Handwerk und Reisebranche reagieren unzufrieden

Zugleich allerdings warnte die Kanzlerin vor der Gefahr durch Corona-Mutanten. Die Zeit bis Mitte März sei „existenziell“ für die weitere Entwicklung der Pandemie - laut wissenschaftlichen Modellen werde sich in dieser Phase entscheiden, ob mutierte Coronaviren die Oberhand gewinnen. Das Thema Öffnungsstrategie werde bei der nächsten Beratungsrunde am 3. März wieder aufgegriffen, kündigte Merkel an. Es sollten für „Kontaktbeschränkungen im persönlichen Bereich, Kultur, Sport in Gruppen, Freizeit, Gastronomie und Hotelgewerbe Schritt für Schritt weitere Öffnungsschritte“ vereinbart werden. Die Opposition im Bundestag kritisierte die Beschlüsse. „Eine wirkliche Strategie, die über die einfältige Schließung und Verbote hinausgeht, fehlt nach über einem Jahr Pandemie noch immer“, sagte FDP-Vizechef Wolfgang Kubicki der „Rheinischen Post“. AfD-Fraktionschef Alexander Gauland sprach von einer „willkürlichen Einschränkung von Grundrechten der Bürger“. Auch das Handwerk und die Reisebranche reagierten unzufrieden auf die jüngsten Bund-Länder-Beschlüsse zur Corona-Politik. Der Deutsche Lehrerverband kritisierte die Beschlüsse zur Öffnung der Schulen und warnte vor Alleingängen der Bundesländer.

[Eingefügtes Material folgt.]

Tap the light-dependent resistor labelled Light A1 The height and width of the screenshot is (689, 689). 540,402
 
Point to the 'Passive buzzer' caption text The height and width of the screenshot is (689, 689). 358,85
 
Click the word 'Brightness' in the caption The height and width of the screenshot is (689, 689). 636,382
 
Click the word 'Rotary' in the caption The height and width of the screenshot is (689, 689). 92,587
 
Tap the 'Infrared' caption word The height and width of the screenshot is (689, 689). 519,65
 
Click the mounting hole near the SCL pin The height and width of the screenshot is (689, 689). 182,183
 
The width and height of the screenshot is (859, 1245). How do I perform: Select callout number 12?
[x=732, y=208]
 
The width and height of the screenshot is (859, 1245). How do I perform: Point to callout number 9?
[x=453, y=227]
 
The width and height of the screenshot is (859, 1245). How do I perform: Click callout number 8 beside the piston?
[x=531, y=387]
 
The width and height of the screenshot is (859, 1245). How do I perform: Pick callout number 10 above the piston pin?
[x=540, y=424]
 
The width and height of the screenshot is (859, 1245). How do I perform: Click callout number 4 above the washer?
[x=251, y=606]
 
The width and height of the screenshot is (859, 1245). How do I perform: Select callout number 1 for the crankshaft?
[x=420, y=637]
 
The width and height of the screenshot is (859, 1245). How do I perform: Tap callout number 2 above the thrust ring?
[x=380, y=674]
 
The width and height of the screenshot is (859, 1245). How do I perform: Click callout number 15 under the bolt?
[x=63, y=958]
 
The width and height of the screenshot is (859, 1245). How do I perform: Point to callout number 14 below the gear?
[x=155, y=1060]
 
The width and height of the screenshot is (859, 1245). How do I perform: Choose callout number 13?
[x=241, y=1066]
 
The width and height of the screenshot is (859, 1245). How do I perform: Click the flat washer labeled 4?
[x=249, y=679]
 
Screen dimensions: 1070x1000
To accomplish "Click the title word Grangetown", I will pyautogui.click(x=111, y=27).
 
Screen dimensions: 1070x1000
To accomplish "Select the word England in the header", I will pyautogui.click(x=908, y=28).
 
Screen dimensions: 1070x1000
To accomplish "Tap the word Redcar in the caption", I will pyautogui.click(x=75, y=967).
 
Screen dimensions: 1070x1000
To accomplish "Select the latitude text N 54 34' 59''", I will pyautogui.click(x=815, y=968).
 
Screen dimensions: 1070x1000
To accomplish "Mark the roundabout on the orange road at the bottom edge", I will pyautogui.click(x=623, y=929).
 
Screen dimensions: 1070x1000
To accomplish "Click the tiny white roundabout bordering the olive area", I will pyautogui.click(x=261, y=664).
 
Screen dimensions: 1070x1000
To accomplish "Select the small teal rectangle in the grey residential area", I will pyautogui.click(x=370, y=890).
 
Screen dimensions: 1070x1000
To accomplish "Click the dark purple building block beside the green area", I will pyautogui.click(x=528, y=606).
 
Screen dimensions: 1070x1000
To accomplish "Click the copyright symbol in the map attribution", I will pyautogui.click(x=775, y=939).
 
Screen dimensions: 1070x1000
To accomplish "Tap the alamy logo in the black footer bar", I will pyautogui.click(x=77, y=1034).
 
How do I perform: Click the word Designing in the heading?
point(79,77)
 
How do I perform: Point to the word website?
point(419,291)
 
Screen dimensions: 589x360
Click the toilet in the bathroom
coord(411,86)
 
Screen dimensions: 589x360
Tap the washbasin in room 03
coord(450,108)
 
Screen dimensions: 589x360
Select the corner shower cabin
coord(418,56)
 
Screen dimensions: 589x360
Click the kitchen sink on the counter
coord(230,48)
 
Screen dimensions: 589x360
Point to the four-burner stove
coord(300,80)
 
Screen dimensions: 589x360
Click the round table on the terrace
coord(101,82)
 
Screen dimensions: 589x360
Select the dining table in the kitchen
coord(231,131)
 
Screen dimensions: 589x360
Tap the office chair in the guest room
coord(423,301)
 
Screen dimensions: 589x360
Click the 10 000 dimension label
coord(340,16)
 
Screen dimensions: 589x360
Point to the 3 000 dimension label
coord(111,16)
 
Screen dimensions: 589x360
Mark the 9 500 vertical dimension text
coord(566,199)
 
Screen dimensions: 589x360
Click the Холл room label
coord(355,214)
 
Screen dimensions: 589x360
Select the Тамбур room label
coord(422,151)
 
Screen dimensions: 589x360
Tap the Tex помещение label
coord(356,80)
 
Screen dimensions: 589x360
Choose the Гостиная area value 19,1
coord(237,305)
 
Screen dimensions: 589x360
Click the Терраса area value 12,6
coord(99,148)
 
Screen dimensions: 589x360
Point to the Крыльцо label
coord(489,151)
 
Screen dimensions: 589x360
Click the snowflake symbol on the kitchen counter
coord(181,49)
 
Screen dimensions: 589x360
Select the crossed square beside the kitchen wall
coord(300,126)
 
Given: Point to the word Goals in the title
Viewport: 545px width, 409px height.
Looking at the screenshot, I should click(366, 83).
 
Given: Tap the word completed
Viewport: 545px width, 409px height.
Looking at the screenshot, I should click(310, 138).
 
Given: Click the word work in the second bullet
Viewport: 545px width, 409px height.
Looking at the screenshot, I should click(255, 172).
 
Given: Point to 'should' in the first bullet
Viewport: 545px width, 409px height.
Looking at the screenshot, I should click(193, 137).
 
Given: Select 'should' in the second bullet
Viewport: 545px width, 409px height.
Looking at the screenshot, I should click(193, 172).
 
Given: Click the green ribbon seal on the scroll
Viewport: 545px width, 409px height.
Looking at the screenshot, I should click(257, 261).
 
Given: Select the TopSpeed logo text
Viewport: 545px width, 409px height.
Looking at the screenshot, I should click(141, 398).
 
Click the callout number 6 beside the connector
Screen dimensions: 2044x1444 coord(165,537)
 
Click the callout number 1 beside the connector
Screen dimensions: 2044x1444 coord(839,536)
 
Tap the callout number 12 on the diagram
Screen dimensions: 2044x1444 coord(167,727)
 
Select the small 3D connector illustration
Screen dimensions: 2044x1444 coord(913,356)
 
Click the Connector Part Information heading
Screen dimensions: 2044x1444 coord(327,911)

Wirtschaftsvertreter und Lehrer vermissen Planungssicherheit

Städte und Gemeinden haben nach den Corona-Beschlüssen von Bund und Ländern die uneinheitliche Linie bei den Schulöffnungen kritisiert. „Wenn unterschiedliche Länder jetzt unterschiedliche Stufenpläne umsetzen, wird das für die Bürgerinnen und Bürger noch unübersichtlicher“, sagte der Hauptgeschäftsführer des Städte- und Gemeindebunds, Gerd Landsberg, der „Rheinischen Post“. Notwendig seien „bundeseinheitliche Leitplanken, wie es weitergehen wird“. Dies gelte auch für die möglichen Öffnungen von Schulen. „Hier wäre eine Orientierung an einem bundeseinheitlichen System, bei welchen Inzidenzwerten welche Schritte folgen, wichtig gewesen“, sagte Landsberg. Er zeigte jedoch Verständnis für die Fortsetzung des Lockdowns. „Die Infektionszahlen sind weiterhin zu hoch.“ Auch im Hinblick auf die noch kaum verfügbaren Informationen zur Verbreitung von Virus-Mutationen sei es deshalb richtig, den Lockdown zunächst zu verlängern, um die Zahlen weiter herunterzubringen, sagte Landsberg. Die Präsidentin der Kultusministerkonferenz, Britta Ernst (SPD), begrüßte hingegen die Beschlüsse von Bund und Ländern zu den Schulen. „Die ersten, die von Lockerungen profitieren, sind Kinder und Jugendliche. Das ist ein gutes Ergebnis“, sagte Ernst der „Rheinischen Post“. „Die Länder werden jetzt verantwortungsvoll bei den Grundschulen mit schrittweisen Öffnungen beginnen.“ Ebenso begrüße die KMK die Prüfung, ob Erzieher und Lehrer früher geimpft werden können.

Lockdown an Akzeptanz und Vertrauen der Menschen gekoppelt

Der Deutsche Landkreistag spricht sich dafür aus, möglichst bald die strengen Kontaktbeschränkungen zur Eindämmung der Corona-Pandemie zu lockern. „Der fortgesetzte Lockdown ist an die Akzeptanz und das Vertrauen der Menschen gekoppelt“, sagte der Präsident des Landkreistags, Reinhard Sager, den Zeitungen des Redaktionsnetzwerks Deutschland vom Donnerstag. „Deshalb sollten wir neben der Öffnung der Schulen und der Friseure die ganz enge Kontaktbeschränkung auf eine Person außerhalb des eigenen Haushalts so schnell wie möglich aufgeben.“ „Der erkennbare Rückgang bei den Infektionszahlen eröffnet perspektivisch die Spielräume, um zu Lockerungen zu gelangen“, fügte Sager hinzu. „Dafür ist es wichtig, dass Bund und Länder zügig weitere Öffnungsschritte abstimmen.“ Die fortdauernden Belastungen durch den Lockdown seien nur vermittelbar, „wenn der Plan mit realistischen, erreichbaren Zahlen unterlegt wird, anhand derer man abschätzen kann, was ab welchem Wert wieder geöffnet werden kann“, führte Sager aus. Die bereits vorgelegten Stufenpläne einzelner Bundesländer wiesen dabei in die richtige Richtung.